Österreichische PISA-Verantwortliche waren zur Veranstaltung des Instituts für Bildungswissenschaft der Universität eingeladen und auch angekündigt, haben aber letztendlich abgesagt.
Länder-Ranking alle drei Jahre
Die PISA-Studie wird alle drei Jahre von der Organisation für wirtschaftliche Zusammenarbeit und Entwicklung (OECD) organisiert. Im Zentrum der Untersuchung stehen die Leistungen von Schülern im Lesen, in der Mathematik und in den Naturwissenschaften, das Ergebnis ist unter anderem ein Länder-Ranking.

Die erste PISA-Studie wurde 2000 durchgeführt, Wiederholungen erfolgen alle drei Jahre. Die jüngsten veröffentlichten Ergebnisse gehen auf das Untersuchungsjahr 2003 zurück, dabei stand Mathematik im Vordergrund.

Die Ergebnisse der im Jahr 2006 durchgeführten dritten Studie (Schwerpunkt: Naturwissenschaften) werden im Dezember 2007 präsentiert.
Kritik an privater "Testindustrie" ...
Schon die Tatsache, dass die OECD als wirtschaftlich orientierte Einrichtung für die Untersuchung verantwortlich zeichnet, erregt bei den Wissenschaftlern Argwohn.
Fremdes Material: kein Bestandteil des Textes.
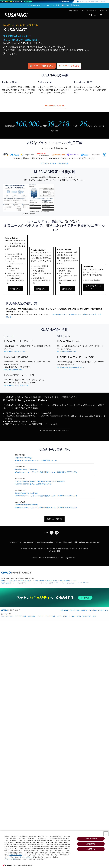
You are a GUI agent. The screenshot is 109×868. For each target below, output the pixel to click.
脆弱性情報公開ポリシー (69, 549)
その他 (95, 616)
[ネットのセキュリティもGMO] (16, 1)
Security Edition (60, 481)
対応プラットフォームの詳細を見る (54, 163)
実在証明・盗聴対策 (6, 583)
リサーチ (59, 616)
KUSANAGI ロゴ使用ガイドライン (32, 549)
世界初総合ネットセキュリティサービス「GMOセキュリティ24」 (16, 581)
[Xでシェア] (51, 532)
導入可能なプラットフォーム (94, 287)
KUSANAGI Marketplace (67, 351)
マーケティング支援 (50, 616)
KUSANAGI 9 (32, 481)
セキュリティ (40, 616)
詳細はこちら (15, 288)
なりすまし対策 (71, 583)
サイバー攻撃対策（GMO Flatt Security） (54, 583)
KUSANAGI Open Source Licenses (21, 542)
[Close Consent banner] (106, 834)
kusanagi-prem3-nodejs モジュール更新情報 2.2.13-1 (36, 460)
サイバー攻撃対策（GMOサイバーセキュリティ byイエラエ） (28, 583)
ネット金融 (72, 616)
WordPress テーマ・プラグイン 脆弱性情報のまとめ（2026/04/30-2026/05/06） (46, 472)
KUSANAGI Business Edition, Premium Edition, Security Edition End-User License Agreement (67, 542)
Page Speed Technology (23, 458)
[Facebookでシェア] (57, 532)
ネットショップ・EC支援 (20, 616)
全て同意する (91, 849)
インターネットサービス (7, 616)
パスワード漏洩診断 (39, 581)
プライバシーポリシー (25, 857)
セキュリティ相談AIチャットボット (68, 581)
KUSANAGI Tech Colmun (14, 370)
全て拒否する (91, 844)
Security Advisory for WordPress (26, 469)
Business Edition (21, 481)
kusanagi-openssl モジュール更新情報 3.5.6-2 (33, 484)
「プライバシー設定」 (16, 855)
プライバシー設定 (54, 551)
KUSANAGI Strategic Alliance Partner (54, 430)
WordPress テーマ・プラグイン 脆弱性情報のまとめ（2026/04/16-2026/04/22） (46, 507)
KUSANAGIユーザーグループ (15, 351)
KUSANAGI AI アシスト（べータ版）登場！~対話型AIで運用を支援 (53, 5)
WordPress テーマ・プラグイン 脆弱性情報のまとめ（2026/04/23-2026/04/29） (46, 495)
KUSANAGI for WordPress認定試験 (71, 367)
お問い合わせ (73, 10)
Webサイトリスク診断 (52, 581)
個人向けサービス (87, 616)
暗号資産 (79, 616)
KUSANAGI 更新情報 (54, 519)
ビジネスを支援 (32, 616)
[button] (95, 15)
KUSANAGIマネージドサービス (16, 385)
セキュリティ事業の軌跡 (82, 583)
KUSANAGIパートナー (89, 10)
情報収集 (65, 616)
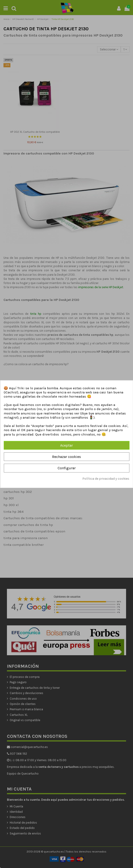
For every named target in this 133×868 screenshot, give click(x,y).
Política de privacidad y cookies (106, 478)
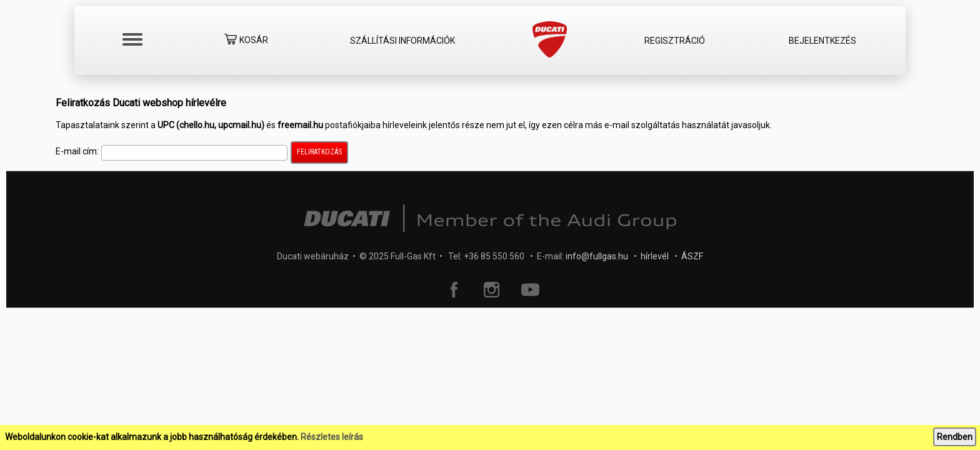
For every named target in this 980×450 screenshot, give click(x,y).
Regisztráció (674, 41)
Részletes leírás (332, 437)
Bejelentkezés (822, 41)
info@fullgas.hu (597, 256)
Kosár (246, 41)
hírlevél (654, 256)
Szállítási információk (402, 41)
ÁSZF (692, 256)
Das Studiendesign sei von privaten Organisationen erstellt worden, mittlerweile könne man sogar von einer "Testindustrie" sprechen, sagte Thomas Jahnke (Uni Potsdam).

Für ein derartiges wirtschaftliches Produkt stehe der Verkauf in möglichst viele Länder im Vordergrund und nicht Fragen der Bildung, so Jahnke.
... und an ihren Methoden
Bezüglich der Methoden der jüngsten Mathematik-Tests 2003 bemängelte Wolfram Meyerhöfer (Uni Potsdam) vor allem das so genannte Kompetenzstufenmodell (KSM). Dabei werden die Testfragen in verschiedene Schwierigkeitsgrade eingeteilt.
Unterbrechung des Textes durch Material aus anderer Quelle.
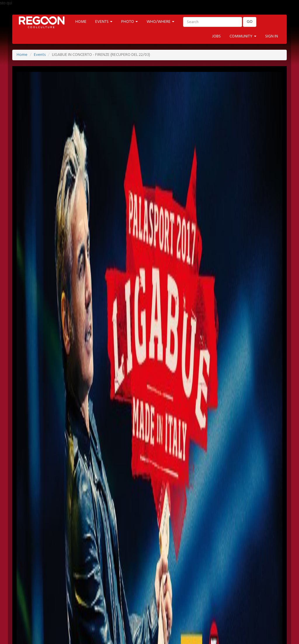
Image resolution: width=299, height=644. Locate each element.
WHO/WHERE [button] (160, 22)
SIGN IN (272, 36)
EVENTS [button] (104, 22)
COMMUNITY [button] (243, 36)
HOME (81, 22)
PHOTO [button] (129, 22)
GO (250, 22)
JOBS (216, 36)
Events (40, 55)
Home (22, 55)
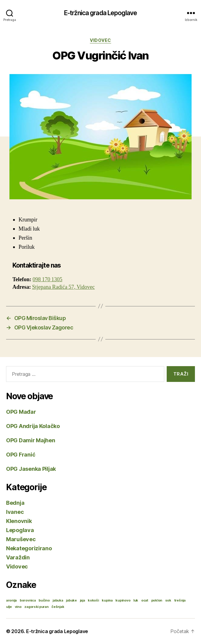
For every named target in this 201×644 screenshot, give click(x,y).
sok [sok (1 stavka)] (168, 600)
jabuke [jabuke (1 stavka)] (71, 600)
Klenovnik (19, 521)
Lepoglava (20, 530)
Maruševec (21, 539)
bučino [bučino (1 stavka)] (44, 600)
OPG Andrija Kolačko (33, 426)
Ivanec (15, 512)
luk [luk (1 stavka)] (136, 600)
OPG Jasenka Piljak (31, 469)
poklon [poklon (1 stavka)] (157, 600)
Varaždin (18, 557)
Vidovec (101, 40)
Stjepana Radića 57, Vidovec (63, 287)
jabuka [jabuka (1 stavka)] (58, 600)
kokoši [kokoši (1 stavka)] (93, 600)
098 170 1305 (47, 279)
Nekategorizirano (29, 548)
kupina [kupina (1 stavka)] (107, 600)
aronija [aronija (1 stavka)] (11, 600)
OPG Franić (21, 454)
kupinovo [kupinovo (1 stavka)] (123, 600)
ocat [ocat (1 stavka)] (145, 600)
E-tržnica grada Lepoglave (101, 13)
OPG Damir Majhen (31, 440)
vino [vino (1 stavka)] (18, 607)
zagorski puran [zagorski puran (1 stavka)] (36, 607)
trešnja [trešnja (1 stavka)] (180, 600)
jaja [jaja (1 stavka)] (82, 600)
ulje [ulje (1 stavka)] (9, 607)
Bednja (15, 503)
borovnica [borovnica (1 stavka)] (28, 600)
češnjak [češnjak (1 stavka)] (58, 607)
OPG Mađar (21, 412)
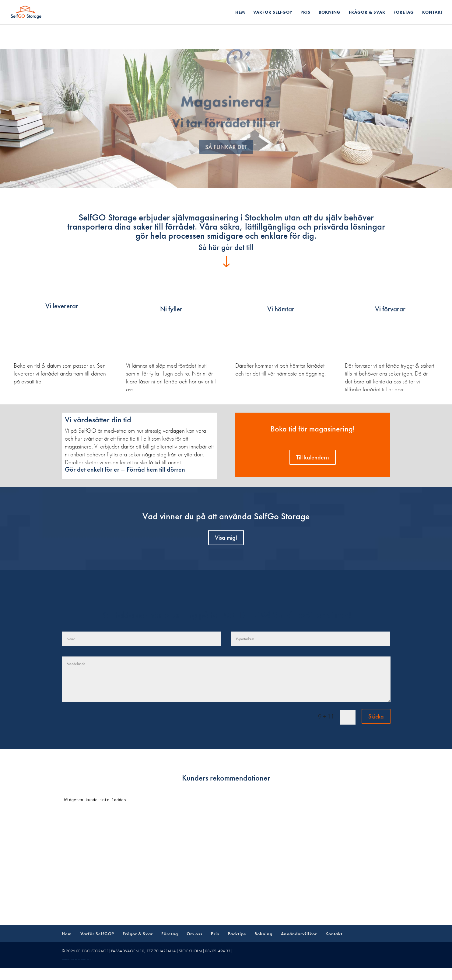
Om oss (195, 934)
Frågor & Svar (367, 12)
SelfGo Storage (92, 951)
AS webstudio (85, 959)
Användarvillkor (299, 934)
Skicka (376, 716)
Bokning (329, 12)
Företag (404, 12)
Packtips (237, 934)
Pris (305, 12)
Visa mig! (226, 538)
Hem (240, 12)
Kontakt (433, 12)
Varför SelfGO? (273, 12)
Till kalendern (313, 457)
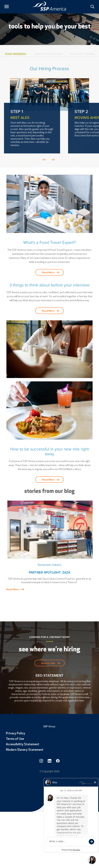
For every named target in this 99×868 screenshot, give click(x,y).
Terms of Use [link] (15, 739)
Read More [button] (48, 272)
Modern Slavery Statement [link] (24, 750)
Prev (45, 160)
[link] (49, 6)
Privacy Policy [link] (15, 734)
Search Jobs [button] (48, 663)
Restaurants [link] (44, 565)
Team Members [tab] (15, 54)
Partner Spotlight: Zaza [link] (49, 572)
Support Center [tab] (82, 54)
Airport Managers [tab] (48, 54)
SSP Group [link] (50, 726)
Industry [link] (57, 565)
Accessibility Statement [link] (22, 744)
Das KSM ist für die Auswertung der Ergebnisse ganz zentral, vereinfacht gesagt: Je mehr Schüler schwere Fragen beantworten, desto besser schneidet ein Land ab.
Verschiedene Lösungswege bei Beispielen
Für den Experten ist dieses Modell allerdings nicht nachvollziehbar. So gab es im Katalog Fragen, die auf sehr unterschiedliche Weise gelöst werden können - etwa intuitiv oder unter Anwendung von mathematischen Formeln.

Je nach Art der Lösung kann die gleiche Frage in verschiedene Schwierigkeitsklassen fallen. Bei der Auswertung würde dieser Umstand aber in keiner Weise erwähnt, erklärte Meyerhöfer.
Keine Rücksicht auf Sprache der Fragen
Joachim Wuttke vom Forschungszentrum Jülich (Garching) bemängelte noch weitere Schwächen. So würden etwa sprachliche Eigenheiten bei den gestellten Aufgaben nicht berücksichtigt.

So seien etwa französische Texte bei den Mathematik-Aufgaben um rund zwölf Prozent länger als englische. Beim Zeitdruck, unter dem die Tests durchgeführt würden, habe dies Auswirkungen, die aber negiert würden.
Schlechte Übersetzungen
Auch bei den Übersetzungen traten laut Wuttke Probleme auf. So ist in einer Frage für die deutschen Schüler von "Hemisphäre" die Rede, ungeachtet der Tatsache, dass etwa in Bayern das Wort in den Schulbüchern nicht geläufig sei.

Hier werde durchwegs von "Halbkugel" gesprochen. Bei den aus statistischer Sicht knappen Ergebnissen der Länderrankings hätten derartige Kleinigkeiten durchaus ihre Auswirkungen.
Aufruf zur Verbesserung
Trotz der Mängel wollte Wilfried Grossmann (Uni Wien) aber das Kind nicht mit dem Bade ausschütten. Anstatt die PISA-Studie zu verbannen, sollte man lieber danach trachten, sie zu verbessern.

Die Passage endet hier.